The Sorrento Hotel made history with a bang when it opened in 1909 as Seattle’s first boutique hotel, with President William Howard Taft as its first guest. The Vanderbilts and the Guggenheims were patrons in 1922, when a six-course Thanksgiving dinner cost $2. Other notable guests over the decades have included Lillian Russell, Robert Goulet, and Kelly Clarkson. I was happy to add my name to a rather prestigious register.

Fortune ranked the Sorrento as one of the “10 most remembered hotels in America” — a distinction I fully appreciated from the second I arrived. I stepped through the gates into the circular drive around the fountain, gazing up at the seven-story Italian Renaissance hotel, the architect’s nod to his inspiration, the Vittoria Hotel in Sorrento, Italy. Passing under the porte cochere, I was quickly made welcome by every staff member who greeted me — the valet, the concierge, the receptionist.
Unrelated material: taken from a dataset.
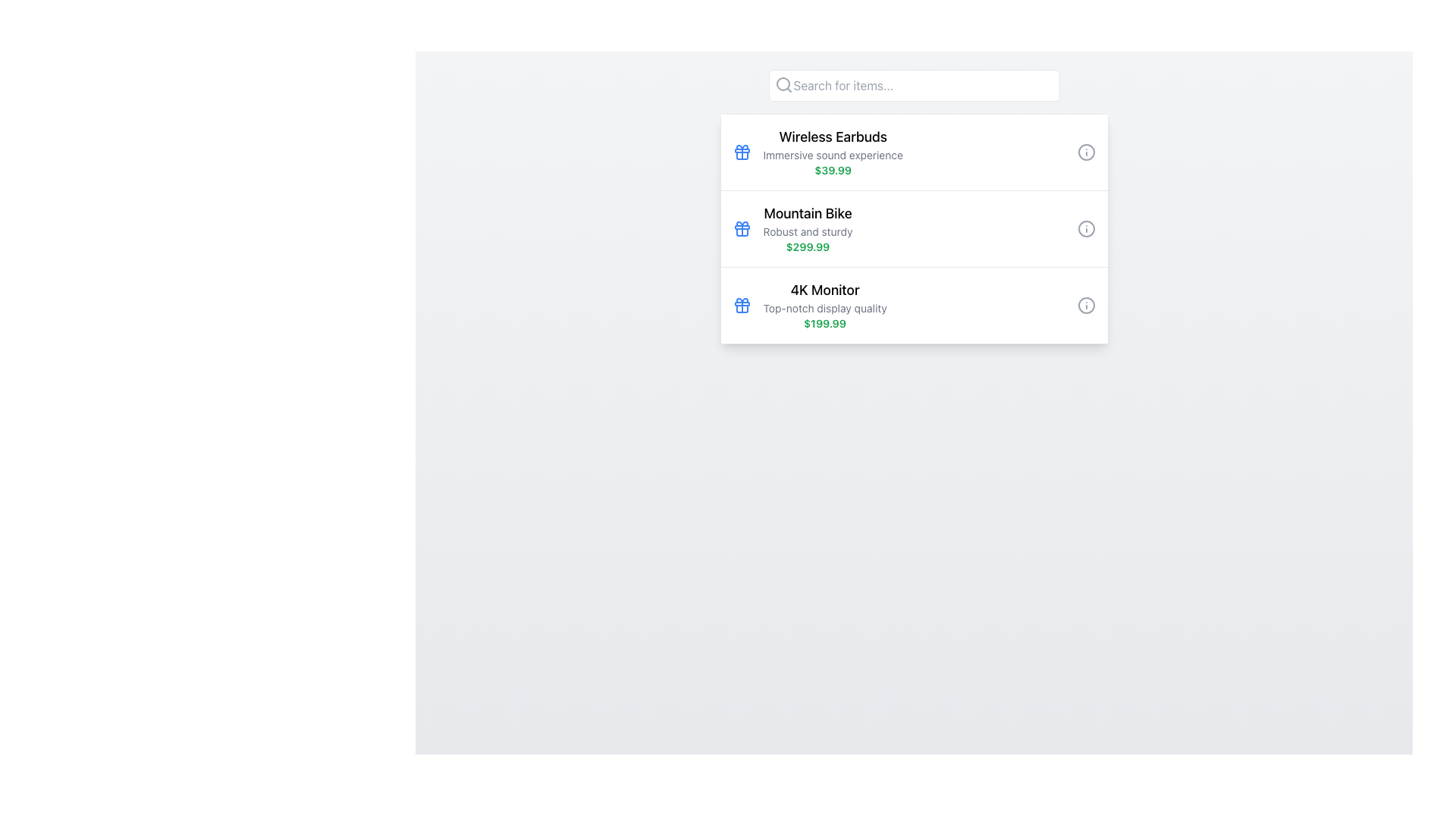 The width and height of the screenshot is (1456, 819). What do you see at coordinates (807, 228) in the screenshot?
I see `text displayed in the product title label for 'Mountain Bike', which includes its description and price` at bounding box center [807, 228].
My bright and airy junior suite — easily half the size of my entire apartment in New York — made me feel even more welcome and pampered: two sofas and a coffee table, two dressers, a king-size bed with goose-down pillows and 400 thread-count Egyptian cotton linens, a desk and chair, a 42” flat-screen television, and a Venetian marble bathroom. I could have easily become a recluse for a few months in this gracious space, but the rest of the hotel needed some exploring.

Throughout its history, the Sorrento has undergone multiple extensive renovations under half a dozen different owners, yet, despite reconfigurations and repurposed usages of the interior spaces and a tremendous reduction of its original 154 guestrooms to 76 larger rooms and suites (no two of which are alike), it retains its original elegance.

Sorrento Hotel, Seattle

Settle in for a spot of tea in the octagonal Fireside Room with its original fireplace.

The hotel was commissioned by Samuel Rosenberg, a clothing merchant who couldn’t run it at a profit despite its grandeur, excellent service, and incomparable views. So he sold it after only a year, purchasing some pear orchards in Oregon with the proceeds. He eventually left those orchards to his sons, Harry and David, who turned them into a multi-million-dollar mail-order fruit business that still bears their names today.

During the First World War, the Sorrento joined the war effort, surrendering a room as a Red Cross headquarters where bandages were made, and military officers began to stay as guests. Following the war, the hotel retained a military connection when it served as the headquarters for ship’s officers involved in naval maneuvers on Puget Sound.

In 1938, the president of Seattle College (now Seattle University) leased an entire wing as a women’s dormitory. The Second World War brought the military back. Members of the Army Air Corps Ferrying Command resided at the hotel; flight crews who were delivering Boeing B-17 bombers to air bases around the country checked in as well.

Sorrento Hotel, Seattle

As night falls on the Emerald City, the Sorrento Hotel will lull you into a delightful night’s sleep.

In the postwar years, the Sorrento provided housing and services to Air Force officers and Boeing military personnel. Civilians began to flock back after that, including local newlyweds who started a Seattle tradition of staying there for a night or two before embarking on their honeymoon.

But that’s all part of days gone by, and a hotel can’t rely solely on its historical laurels. Today, after further renovations in the 1980s and 2000s, the hotel is as charismatic as it ever was, and it is successfully combining its glorious past with its refined present, including all the little extras that make a hotel truly memorable: complimentary car service to points downtown and complimentary lemon-water in the lobby for days when I hiked back up, a hearty breakfast of pancakes with huckleberry mascarpone and a peanut butter and honey smoothie with milk and bee pollen in the Hunt Club, speedy valets who retrieved my rental car, daily delivery to my room of the Seattle Times, and “Sorrento Nights” of literary readings and musical performances in the octagonal Fireside Room, with its original fireplace framed by glazed sea-green tiles and a mosaic of the Italian countryside.

The Sorrento Hotel is an important part of Seattle history, and by checking in for a night or two (or nine), you can become a part of that history, too.